__Aim of the task__
Only those lines in the data below from the line containing "Contact us (126, 923)" through the line containing "Stéphanie Meunier (49, 149)", both included, should be restated word for word.

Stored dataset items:
- - -

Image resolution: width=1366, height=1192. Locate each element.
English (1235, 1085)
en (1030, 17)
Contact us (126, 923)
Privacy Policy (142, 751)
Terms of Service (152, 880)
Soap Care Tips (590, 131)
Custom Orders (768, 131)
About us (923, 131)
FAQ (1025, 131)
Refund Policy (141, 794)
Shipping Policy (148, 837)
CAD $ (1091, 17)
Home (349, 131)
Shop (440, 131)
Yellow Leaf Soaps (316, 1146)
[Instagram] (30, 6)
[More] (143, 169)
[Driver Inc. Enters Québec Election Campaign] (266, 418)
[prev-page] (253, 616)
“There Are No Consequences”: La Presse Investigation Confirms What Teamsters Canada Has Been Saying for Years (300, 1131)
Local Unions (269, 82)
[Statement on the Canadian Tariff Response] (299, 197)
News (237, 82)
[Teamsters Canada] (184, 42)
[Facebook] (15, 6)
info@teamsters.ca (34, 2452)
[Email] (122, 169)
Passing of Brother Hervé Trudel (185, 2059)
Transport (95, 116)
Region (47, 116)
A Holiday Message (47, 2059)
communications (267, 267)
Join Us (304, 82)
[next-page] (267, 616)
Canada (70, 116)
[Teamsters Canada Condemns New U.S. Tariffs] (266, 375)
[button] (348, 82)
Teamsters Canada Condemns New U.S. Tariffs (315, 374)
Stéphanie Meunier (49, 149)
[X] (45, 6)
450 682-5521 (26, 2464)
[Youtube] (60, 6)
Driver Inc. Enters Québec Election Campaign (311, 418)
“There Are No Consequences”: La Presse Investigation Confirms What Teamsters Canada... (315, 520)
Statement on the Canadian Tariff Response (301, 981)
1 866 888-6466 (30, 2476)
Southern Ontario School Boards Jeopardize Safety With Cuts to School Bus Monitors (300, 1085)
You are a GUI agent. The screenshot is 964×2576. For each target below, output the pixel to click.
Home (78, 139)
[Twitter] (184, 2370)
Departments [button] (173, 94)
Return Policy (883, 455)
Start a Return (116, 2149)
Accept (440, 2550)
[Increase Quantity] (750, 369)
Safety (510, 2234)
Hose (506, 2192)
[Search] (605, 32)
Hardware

- - -

__Finished task__
Contact us (126, 923)
Privacy Policy (142, 751)
Terms of Service (152, 880)
Soap Care Tips (590, 131)
Custom Orders (768, 131)
About us (923, 131)
FAQ (1025, 131)
Refund Policy (141, 794)
Shipping Policy (148, 837)
CAD $ (1091, 17)
Home (349, 131)
Shop (440, 131)
Yellow Leaf Soaps (316, 1146)
[Instagram] (30, 6)
[More] (143, 169)
[Driver Inc. Enters Québec Election Campaign] (266, 418)
[prev-page] (253, 616)
“There Are No Consequences”: La Presse Investigation Confirms What Teamsters Canada Has Been Saying for Years (300, 1131)
Local Unions (269, 82)
[Statement on the Canadian Tariff Response] (299, 197)
News (237, 82)
[Teamsters Canada] (184, 42)
[Facebook] (15, 6)
info@teamsters.ca (34, 2452)
[Email] (122, 169)
Passing of Brother Hervé Trudel (185, 2059)
Transport (95, 116)
Region (47, 116)
A Holiday Message (47, 2059)
communications (267, 267)
Join Us (304, 82)
[next-page] (267, 616)
Canada (70, 116)
[Teamsters Canada Condemns New U.S. Tariffs] (266, 375)
[button] (348, 82)
Teamsters Canada Condemns New U.S. Tariffs (315, 374)
Stéphanie Meunier (49, 149)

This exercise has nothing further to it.